Saltus: “I can’t speak the language.”
“You would be speaking it — or some local dialect — if Ramses had won.” A gesture. “But that’s what I’d do if I had the Alif and the freedom of choice.”
Arthur Saltus stood lost in thought, looking at the western cloudbank. The thunder was clearly heard.
After a space he said: “I can’t think of a blessed thing, mister. Not one thing I’d want to see. I may as well go up to Chicago.”
“I stand in awe before a contented man,” Chaney said. “The dust bin of history is no more than that.”
EIGHT
Brian Chaney was splashing in the pool the next morning before most of the station personnel had finished their breakfasts. He swam alone, enjoying the luxury of solitude after his customary walk from the barracks. The early morning sun was blindingly bright on the water, a contrast from the night just past: the station had been raked by a severe thunderstorm during the night, and blown debris still littered the streets.

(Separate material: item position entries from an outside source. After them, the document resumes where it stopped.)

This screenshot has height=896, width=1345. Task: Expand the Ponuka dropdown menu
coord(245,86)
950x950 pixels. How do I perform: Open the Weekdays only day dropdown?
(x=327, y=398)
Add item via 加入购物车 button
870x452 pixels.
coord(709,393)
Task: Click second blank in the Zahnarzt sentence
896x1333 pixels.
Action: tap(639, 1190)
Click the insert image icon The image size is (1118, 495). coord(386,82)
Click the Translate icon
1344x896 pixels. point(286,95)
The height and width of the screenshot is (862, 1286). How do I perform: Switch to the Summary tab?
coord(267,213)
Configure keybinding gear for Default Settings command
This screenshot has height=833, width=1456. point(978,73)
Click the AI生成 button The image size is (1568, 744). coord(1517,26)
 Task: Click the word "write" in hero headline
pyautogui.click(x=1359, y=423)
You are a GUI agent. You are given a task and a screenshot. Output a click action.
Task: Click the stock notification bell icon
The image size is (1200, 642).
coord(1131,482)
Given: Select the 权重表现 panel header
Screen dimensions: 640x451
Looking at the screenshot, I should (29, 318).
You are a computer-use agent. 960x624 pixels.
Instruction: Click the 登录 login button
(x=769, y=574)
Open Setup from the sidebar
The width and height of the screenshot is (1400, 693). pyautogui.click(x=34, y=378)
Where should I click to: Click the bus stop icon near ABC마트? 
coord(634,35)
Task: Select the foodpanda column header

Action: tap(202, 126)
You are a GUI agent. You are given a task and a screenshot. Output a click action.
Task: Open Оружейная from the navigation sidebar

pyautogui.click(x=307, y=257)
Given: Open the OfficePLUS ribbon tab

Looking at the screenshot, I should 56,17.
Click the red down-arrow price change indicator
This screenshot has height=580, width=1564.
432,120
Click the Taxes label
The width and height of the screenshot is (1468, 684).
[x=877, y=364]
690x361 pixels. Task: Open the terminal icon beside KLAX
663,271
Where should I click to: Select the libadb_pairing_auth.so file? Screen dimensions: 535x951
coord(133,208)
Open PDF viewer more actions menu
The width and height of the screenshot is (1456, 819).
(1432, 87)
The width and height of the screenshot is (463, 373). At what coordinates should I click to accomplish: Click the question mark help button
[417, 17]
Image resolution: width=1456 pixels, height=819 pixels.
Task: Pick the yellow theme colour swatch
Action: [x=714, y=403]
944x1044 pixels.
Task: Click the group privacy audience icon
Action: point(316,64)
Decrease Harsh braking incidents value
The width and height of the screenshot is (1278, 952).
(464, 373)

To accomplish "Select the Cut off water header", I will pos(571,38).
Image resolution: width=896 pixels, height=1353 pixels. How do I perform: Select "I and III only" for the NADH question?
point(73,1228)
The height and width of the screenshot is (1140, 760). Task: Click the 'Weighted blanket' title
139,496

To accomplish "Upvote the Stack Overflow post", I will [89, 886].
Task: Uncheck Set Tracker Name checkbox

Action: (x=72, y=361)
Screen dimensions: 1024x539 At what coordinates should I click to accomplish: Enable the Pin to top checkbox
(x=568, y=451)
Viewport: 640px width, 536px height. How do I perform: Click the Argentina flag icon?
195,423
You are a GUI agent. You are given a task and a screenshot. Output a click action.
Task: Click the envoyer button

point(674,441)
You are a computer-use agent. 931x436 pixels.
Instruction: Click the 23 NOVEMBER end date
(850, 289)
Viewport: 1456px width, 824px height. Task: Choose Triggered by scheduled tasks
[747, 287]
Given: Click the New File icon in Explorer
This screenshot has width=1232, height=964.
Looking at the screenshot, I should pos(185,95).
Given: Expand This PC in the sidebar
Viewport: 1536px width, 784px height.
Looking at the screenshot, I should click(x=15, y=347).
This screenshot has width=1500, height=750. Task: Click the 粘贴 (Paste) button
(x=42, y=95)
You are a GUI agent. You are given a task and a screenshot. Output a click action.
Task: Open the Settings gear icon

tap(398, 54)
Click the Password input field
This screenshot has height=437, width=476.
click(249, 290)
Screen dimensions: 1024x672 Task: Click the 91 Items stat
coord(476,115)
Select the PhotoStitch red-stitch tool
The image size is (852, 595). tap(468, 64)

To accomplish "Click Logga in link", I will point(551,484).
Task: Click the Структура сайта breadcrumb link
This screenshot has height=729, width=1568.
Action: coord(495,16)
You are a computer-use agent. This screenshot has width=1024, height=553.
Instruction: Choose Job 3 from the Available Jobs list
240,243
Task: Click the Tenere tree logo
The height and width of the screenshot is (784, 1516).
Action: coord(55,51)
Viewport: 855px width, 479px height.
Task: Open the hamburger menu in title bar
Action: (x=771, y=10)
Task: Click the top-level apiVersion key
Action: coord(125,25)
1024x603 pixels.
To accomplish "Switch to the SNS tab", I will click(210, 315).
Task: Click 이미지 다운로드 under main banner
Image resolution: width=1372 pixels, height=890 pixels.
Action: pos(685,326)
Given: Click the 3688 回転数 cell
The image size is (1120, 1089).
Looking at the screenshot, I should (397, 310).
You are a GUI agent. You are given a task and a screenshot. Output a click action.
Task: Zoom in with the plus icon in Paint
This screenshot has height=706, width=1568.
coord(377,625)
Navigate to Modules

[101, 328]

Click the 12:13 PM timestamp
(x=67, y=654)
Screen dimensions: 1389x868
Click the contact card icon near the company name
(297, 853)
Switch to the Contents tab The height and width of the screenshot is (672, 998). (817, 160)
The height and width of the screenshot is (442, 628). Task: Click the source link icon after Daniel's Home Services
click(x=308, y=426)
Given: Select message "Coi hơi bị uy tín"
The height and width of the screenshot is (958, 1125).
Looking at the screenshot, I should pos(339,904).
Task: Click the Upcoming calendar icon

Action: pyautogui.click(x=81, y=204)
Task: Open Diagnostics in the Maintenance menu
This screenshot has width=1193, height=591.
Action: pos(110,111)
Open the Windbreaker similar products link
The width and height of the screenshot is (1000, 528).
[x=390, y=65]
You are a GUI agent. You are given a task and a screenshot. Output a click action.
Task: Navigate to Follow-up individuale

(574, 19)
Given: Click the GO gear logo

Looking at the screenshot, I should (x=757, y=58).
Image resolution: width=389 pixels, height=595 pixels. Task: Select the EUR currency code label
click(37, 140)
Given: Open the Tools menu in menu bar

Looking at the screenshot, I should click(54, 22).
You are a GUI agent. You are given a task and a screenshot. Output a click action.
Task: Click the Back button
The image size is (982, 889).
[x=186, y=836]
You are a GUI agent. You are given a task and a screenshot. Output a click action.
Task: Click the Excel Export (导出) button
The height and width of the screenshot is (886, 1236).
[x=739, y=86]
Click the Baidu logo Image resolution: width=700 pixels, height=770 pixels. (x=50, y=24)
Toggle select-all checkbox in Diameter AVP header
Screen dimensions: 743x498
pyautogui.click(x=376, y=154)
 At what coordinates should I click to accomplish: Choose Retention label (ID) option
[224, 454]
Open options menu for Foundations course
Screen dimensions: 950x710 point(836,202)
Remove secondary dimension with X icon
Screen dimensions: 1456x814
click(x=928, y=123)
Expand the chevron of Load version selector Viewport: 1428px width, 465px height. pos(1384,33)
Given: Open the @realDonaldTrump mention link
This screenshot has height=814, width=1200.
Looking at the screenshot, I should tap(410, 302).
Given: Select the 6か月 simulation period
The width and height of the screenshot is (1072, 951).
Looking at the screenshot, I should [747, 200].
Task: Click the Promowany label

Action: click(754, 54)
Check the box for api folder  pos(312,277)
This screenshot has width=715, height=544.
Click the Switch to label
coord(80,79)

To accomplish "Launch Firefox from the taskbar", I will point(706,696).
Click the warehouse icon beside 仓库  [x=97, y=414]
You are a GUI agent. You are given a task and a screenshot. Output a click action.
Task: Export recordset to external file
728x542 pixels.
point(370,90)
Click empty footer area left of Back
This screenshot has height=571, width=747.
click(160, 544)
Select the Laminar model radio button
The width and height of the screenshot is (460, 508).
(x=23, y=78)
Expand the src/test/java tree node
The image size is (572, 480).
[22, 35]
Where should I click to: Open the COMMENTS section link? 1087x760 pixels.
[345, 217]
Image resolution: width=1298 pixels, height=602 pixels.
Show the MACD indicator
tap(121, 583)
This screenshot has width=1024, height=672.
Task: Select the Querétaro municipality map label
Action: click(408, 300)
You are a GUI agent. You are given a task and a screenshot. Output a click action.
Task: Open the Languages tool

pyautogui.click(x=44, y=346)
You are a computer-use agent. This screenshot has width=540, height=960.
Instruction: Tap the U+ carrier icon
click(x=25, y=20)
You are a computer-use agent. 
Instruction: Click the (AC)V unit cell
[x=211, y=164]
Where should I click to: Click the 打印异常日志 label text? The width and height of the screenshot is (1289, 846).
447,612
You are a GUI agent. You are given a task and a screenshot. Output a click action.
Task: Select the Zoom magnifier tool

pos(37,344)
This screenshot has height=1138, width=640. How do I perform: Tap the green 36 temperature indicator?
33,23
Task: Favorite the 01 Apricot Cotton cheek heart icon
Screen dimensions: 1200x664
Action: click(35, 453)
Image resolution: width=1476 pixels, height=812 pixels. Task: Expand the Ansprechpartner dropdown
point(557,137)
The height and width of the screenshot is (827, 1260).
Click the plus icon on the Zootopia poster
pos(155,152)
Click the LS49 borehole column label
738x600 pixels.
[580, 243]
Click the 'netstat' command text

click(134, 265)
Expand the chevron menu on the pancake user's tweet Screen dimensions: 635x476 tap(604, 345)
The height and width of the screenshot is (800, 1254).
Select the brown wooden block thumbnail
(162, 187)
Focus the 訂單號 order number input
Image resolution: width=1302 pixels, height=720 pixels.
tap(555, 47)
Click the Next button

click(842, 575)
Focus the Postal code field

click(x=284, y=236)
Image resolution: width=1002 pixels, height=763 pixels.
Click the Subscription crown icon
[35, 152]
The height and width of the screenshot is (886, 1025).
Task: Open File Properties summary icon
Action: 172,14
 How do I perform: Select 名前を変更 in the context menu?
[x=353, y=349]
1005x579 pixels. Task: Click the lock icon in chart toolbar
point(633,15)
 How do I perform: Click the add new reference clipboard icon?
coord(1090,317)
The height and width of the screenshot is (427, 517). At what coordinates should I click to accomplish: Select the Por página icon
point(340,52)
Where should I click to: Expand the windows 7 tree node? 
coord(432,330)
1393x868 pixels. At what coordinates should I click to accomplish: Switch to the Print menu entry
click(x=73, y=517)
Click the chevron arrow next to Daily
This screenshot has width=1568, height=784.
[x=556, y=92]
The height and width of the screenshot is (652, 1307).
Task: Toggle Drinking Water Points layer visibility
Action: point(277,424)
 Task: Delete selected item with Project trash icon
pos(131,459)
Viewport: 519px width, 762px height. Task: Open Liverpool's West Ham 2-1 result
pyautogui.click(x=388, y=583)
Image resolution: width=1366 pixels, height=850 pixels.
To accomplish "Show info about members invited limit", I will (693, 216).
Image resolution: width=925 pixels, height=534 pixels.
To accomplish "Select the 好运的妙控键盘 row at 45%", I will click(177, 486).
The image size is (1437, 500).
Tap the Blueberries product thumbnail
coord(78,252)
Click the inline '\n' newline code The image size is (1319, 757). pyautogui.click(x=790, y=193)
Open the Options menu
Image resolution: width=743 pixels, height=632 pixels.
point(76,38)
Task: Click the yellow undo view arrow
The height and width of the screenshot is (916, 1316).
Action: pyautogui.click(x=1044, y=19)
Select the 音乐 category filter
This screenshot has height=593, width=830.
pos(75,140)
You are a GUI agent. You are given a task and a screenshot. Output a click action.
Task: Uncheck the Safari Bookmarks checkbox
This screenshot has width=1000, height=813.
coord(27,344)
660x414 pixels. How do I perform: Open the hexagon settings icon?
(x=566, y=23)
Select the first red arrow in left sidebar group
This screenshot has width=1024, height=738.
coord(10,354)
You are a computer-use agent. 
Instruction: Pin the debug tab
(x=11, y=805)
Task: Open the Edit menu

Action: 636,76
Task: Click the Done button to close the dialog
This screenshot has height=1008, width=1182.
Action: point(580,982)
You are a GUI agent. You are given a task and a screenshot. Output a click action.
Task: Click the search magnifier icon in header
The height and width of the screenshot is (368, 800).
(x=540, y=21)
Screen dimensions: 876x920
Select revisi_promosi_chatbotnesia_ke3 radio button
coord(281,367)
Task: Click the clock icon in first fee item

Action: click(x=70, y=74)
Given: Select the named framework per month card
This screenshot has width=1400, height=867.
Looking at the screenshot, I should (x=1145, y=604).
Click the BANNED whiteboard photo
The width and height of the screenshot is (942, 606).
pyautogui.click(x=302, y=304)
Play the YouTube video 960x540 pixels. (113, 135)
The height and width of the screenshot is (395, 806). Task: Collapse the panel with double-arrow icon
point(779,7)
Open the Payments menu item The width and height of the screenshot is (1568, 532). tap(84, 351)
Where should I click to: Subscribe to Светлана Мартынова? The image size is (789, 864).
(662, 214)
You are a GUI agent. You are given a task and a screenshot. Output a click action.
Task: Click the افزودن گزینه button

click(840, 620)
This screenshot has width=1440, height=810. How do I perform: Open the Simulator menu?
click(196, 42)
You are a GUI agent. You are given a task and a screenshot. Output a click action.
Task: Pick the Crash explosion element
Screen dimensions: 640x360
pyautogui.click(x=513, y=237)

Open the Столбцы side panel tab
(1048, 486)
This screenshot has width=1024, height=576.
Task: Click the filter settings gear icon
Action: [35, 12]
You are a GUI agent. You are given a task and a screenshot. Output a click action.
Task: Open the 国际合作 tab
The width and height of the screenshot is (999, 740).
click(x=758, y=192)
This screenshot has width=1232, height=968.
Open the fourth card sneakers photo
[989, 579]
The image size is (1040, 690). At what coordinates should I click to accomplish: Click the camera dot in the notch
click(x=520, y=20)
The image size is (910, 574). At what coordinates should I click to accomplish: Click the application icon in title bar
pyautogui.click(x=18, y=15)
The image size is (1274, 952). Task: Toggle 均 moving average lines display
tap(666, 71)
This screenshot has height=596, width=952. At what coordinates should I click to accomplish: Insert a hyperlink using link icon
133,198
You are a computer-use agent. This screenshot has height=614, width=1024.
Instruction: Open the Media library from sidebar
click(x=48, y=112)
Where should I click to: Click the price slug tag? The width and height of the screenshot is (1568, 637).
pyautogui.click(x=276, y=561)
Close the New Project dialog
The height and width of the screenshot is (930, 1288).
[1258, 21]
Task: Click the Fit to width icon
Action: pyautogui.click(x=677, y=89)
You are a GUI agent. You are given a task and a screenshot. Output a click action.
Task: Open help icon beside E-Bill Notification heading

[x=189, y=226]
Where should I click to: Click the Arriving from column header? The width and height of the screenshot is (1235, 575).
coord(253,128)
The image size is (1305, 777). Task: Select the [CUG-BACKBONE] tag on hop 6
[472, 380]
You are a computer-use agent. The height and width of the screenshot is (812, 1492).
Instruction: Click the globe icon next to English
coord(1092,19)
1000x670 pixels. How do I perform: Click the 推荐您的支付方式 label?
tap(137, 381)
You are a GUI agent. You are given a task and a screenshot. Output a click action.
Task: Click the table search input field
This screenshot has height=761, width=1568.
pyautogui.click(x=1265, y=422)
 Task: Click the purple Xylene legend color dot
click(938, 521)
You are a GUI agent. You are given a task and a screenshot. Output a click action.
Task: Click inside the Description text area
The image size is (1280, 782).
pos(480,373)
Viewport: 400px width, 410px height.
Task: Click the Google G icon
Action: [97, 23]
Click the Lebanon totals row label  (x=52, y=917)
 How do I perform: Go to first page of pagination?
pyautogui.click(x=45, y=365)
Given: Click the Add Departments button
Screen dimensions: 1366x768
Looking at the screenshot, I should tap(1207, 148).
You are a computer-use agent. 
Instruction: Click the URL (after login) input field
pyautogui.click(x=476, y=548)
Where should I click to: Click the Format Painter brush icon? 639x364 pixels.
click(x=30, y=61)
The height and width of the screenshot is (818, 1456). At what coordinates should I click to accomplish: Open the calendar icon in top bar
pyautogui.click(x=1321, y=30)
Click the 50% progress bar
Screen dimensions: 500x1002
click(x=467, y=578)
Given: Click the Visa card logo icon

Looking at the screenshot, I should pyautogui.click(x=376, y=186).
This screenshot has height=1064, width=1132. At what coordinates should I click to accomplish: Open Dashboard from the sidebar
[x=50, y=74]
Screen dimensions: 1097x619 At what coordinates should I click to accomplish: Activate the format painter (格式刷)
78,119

Chaney turned on his back and filled his lungs with air, to float lazily on the surface of the pool. He was contented. His eyes closed to shut out the brightness.
He could almost imagine himself back on the Florida beach — back to that day when he loafed at the water’s edge, watching the gulls and the distant sail and doing nothing more strenuous than speculating on the inner fears of the critics and readers who had damned him and damned his translation of the Revelations scroll. Yes, and back to the day before he’d met Katrina. Chaney hadn’t been aware of a personal vacuum then, but when they parted — when this mission was finished — he would be aware of one. He would miss the woman. Parting company with Katrina would hurt, and when he went back to the beach he’d be keenly aware of the new vacuum.
He had been unnecessarily rude to her when she first approached him, and he regretted that now; he had believed her to be only another newspaper woman there to badger him. He wasn’t on civilized speaking terms with newspaper people. Nor did Chaney like to admit to jealousy — a childish emotion — but Arthur Saltus had aroused in him some response suspiciously close to jealousy. Saltus had moved in and boldly taken possession of the woman, another hurt.